“Keeping the PCP at the center of the care team is critical, especially with the multiple comorbidities that HF patients can have, including chronic obstructive pulmonary disease, diabetes, renal failure, sleep apnea, atrial fibrillation, and degenerative joint disease. Before you know it you have a half-dozen subspecialists involved in care and it can become uncoordinated. Keeping the PCP at the center of the team and providing the PCP with support from specialists as needed is critical,” said Dr. McKie.
Even for the most severe heart failure patients, PCPs can still play an important role by providing palliative care and dealing with end-of-life issues, specialists said.
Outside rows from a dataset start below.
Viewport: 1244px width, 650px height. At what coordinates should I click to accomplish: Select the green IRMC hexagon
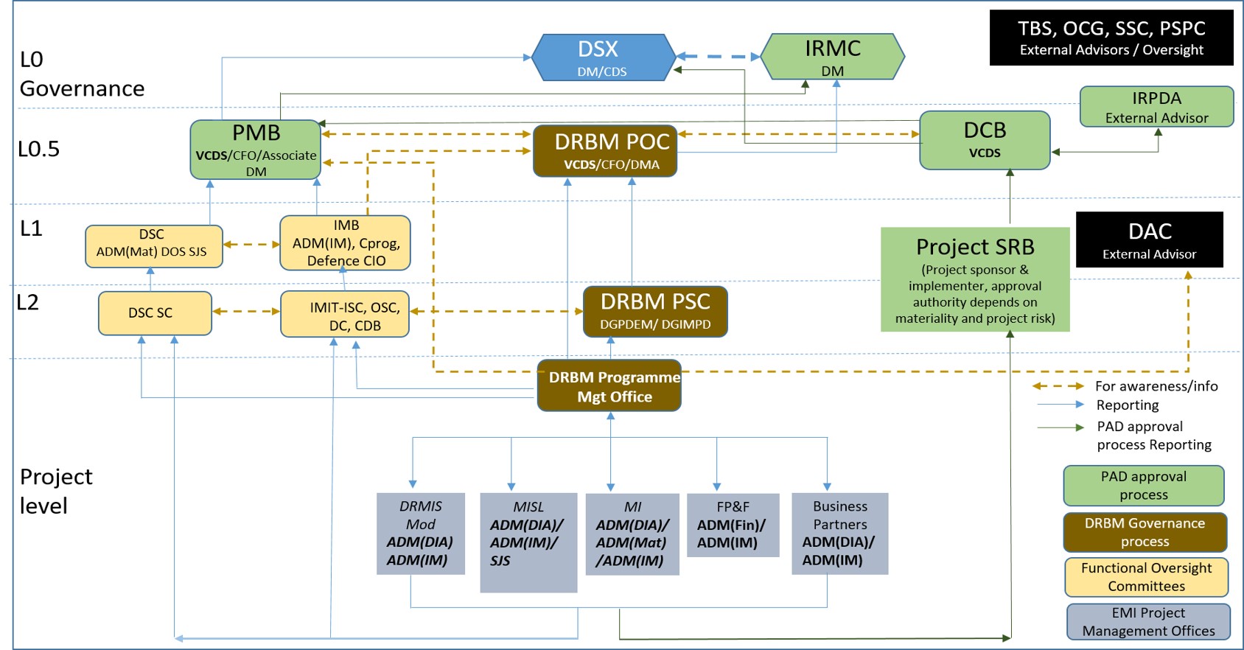click(x=832, y=57)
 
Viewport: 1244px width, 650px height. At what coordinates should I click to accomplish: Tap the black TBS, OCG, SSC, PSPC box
click(x=1111, y=38)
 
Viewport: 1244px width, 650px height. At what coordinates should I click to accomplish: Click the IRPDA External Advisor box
click(x=1156, y=107)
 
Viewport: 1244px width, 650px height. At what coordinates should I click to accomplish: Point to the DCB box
click(x=985, y=140)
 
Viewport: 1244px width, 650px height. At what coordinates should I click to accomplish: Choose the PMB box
click(x=256, y=150)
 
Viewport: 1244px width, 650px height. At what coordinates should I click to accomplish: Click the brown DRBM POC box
click(x=605, y=150)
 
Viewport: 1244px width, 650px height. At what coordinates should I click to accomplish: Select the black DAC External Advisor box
click(x=1149, y=240)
Primary care and heart failure’s antecedents
The other, obvious time in heart failure’s severity spectrum for PCPs to take a very active role is with presymptomatic, stage A patients. Perhaps the only controversial element of this is whether such patients really have a form of heart failure and whether is it important to conceptualize heart failure this way.
The notion of stage A heart failure dates back to the 2001 edition of heart failure diagnosis and management recommendations issued by a panel organized by the ACC and AHA (J Am Coll Cardiol. 2001 Dec;38[7]:2101-13). The 2001 writing committee members said that they “decided to take a new approach to the classification of heart failure that emphasized both the evolution and progression of the disease.” They defined stage A patients as presymptomatic and without structural heart disease but with “conditions strongly associated with the development of heart failure,” specifically systemic hypertension, coronary artery disease, diabetes, a history of cardiotoxic drug therapy or alcohol abuse, a history of rheumatic fever, or a family history of cardiomyopathy.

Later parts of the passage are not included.